He remained small with thin shoulders and cheeks round with baby fat, all of which made the round stomach protruding from him all the more ghastly.
He had been staring into the fire when she entered, his hands clenched around the arms of the plush armchair he was sitting in. He seemed surprised to see her, his eyes wide as he stared at her in the doorway. No doubt she had been the last person he might have expected to walk through his door.
Alicent had not expected to be here herself. She had spent the past few months too enveloped in her grief to care about the whereabouts of their prisoner. That had changed when rumors started reaching her ears about her son Aemond’s frequent visits to a certain omega. The thought that Lucerys might be pregnant because of said visits had not even appeared in her nightmares.
“Lady Alicent,” she winced at the roughness of his voice. She had heard prisoners who sounded better than him though she supposed that was exactly what he was. He was as much a prisoner now even with the war practically at a close. “Pardon my appearance, I did not know you were coming.”

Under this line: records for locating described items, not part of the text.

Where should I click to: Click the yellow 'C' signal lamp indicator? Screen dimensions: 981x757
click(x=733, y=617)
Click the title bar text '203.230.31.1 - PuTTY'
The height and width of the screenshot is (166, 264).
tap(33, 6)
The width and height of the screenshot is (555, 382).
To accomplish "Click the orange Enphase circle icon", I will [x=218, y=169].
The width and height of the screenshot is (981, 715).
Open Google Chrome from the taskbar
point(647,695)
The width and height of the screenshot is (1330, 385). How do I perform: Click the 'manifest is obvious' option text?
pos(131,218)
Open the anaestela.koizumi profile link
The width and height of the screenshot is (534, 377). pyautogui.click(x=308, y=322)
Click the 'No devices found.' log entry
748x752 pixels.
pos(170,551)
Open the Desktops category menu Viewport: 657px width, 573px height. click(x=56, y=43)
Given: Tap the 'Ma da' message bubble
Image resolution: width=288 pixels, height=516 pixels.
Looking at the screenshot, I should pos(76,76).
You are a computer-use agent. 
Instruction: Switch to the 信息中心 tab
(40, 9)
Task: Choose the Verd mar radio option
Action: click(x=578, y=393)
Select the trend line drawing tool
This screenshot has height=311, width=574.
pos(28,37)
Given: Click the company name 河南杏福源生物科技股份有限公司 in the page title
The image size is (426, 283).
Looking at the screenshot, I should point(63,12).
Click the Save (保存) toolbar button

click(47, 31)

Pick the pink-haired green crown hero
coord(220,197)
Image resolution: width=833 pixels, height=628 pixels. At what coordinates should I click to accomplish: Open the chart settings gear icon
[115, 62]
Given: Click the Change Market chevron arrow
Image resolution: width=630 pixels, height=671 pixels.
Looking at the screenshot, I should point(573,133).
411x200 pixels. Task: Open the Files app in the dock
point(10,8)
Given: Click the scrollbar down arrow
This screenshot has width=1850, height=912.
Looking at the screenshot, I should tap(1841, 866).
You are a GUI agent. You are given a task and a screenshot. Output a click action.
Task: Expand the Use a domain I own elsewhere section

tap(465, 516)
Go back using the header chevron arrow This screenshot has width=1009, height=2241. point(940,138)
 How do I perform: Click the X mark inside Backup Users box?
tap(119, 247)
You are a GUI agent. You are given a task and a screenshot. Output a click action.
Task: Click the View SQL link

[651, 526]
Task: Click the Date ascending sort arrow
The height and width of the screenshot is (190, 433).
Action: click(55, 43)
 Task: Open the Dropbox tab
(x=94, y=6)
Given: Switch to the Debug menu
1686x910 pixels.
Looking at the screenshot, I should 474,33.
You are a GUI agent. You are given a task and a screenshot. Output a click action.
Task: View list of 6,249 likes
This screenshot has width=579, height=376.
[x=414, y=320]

Rhaneyra had certainly driven manners into her sons, she couldn’t think of many who would still hold onto their courtesies in such a situation. Though she supposed he was at one point in line to become a lord.
Lucerys went to push himself off of the armchair but Alicent blurted out before he could, “Please stay seated. Someone in your… condition should not be standing.”
Relieved, he gave her a weak smile and lowered himself back onto the chair. Gesturing her towards the chair opposite him, he invited her to sit. From a closer distance it was impossible to miss his exhaustion or the dark circles the color of fresh ink that were painted underneath his single dull brown eye and the empty socket that lay on the other side of his face. Shivers wracked down her spine. She had known Aemond had taken his eye for she had seen it when they had forced the boy down with his brother to watch as Sunfyre devoured his mother but it was different seeing it up close.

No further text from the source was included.